Mélusine, Ondine, Spiruline, par Jean-Claude Boyrie

 

Mélusine-Ondine-Spiruline

Théodule Trouvelot, surnommé Dudule en raison de la marque d'appâts qu'il emploie, occupe son temps libre en pêchant à la ligne. Ce paisible retraité des Eaux-et-Forêts passe ses journées sur les rives ombragées du lac de Vertchoux sur Son-sonnette, l'oeil rivé sur son bouchon. Un lieu d'autant plus chargé pour lui d'émotion qu'il est en quelque sorte le père de ce plan d'eau. Certains souvenirs, moins glorieux, s'attachent à sa création, qui fut un épisode-clé de sa longue carrière... Depuis lors, ici rien n'a changé. Théodule regarde danser au fil de l'eau le reflet des saules et des frênes. Le lac représente un monde à l'envers, flottant et sourd, qui l'appelle et l'interpelle. Absorbé dans la contemplation de ce cadre idyllique, il perd la conscience du temps.

En ce tiède après-midi de printemps, on assiste à l'explosion des nénuphars et renoncules d'eau. S'ajoute par endroits une salve d'iris en fleurs. La surface du lac scintille aux rayons indécis d'un soleil voilé. De temps à autre, un souffle de brise y fait naître des vaguelettes, qui vont ensuite se briser sur la grève en un doux clapotis. Des ondes concentriques se forment au passage d'une libellule, ou bien au délicat poser d'une nèpe, pour s'évanouir aussitôt.

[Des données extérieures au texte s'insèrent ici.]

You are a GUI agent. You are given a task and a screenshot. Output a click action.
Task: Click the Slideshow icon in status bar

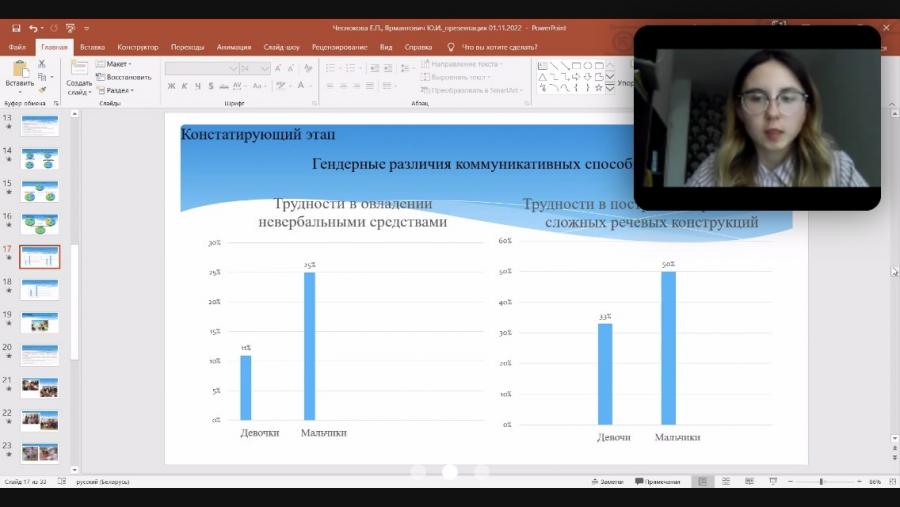click(x=773, y=481)
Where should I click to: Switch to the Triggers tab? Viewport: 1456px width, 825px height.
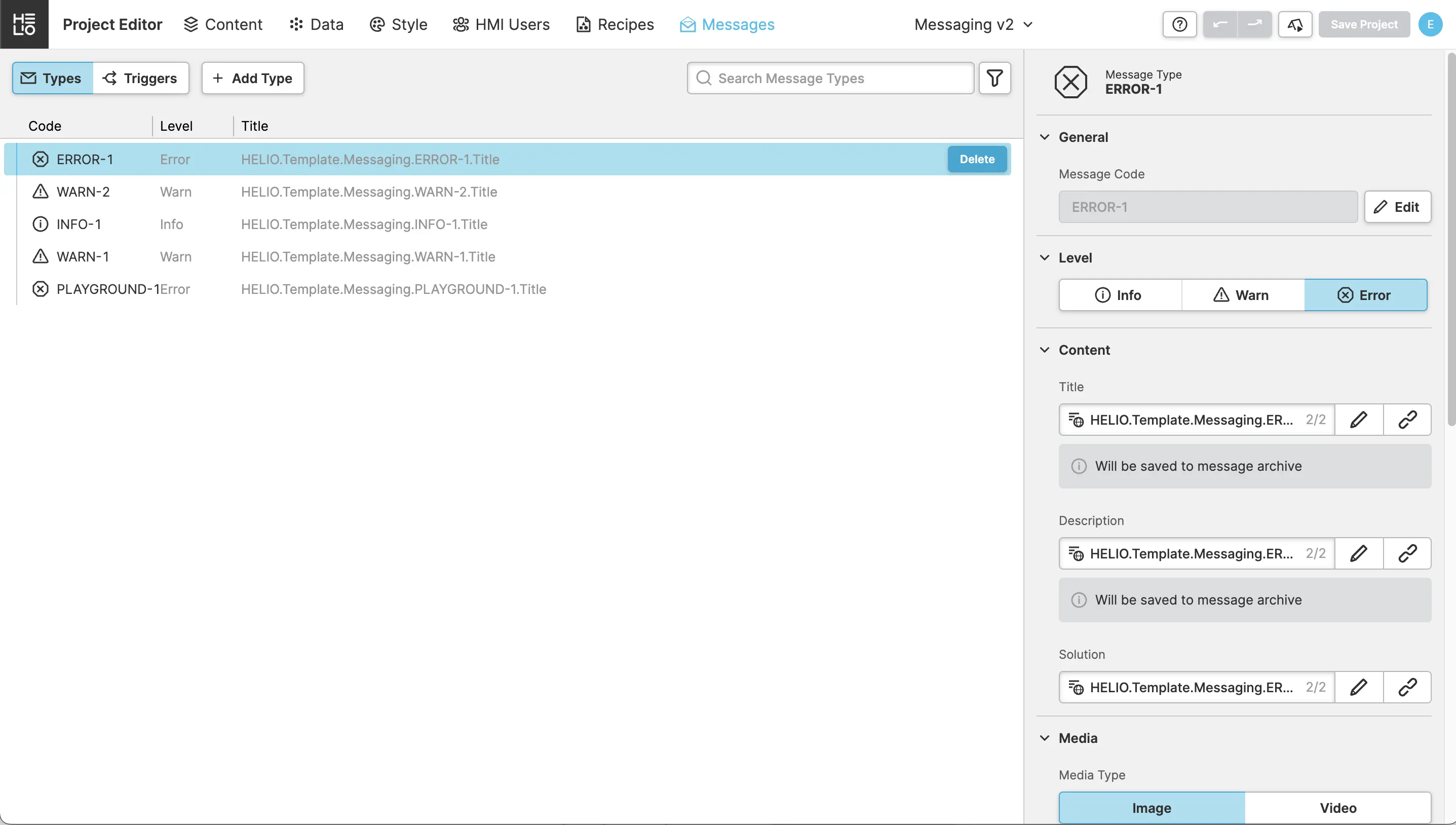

« Angelus domini nuntiavit Mariae... »

Le pêcheur à la ligne est en train de sombrer dans une douce torpeur, quand un tintement étouffé de cloches monte jusqu'à lui. Comme le temps passe ! Il est déjà midi. Semblant sortir du fond du lac, trois fois trois coups, précédant le tintement horaire, retentissent au clocher de l'église. Ils invitent les fidèles alentour à réciter trois Ave d'après complies.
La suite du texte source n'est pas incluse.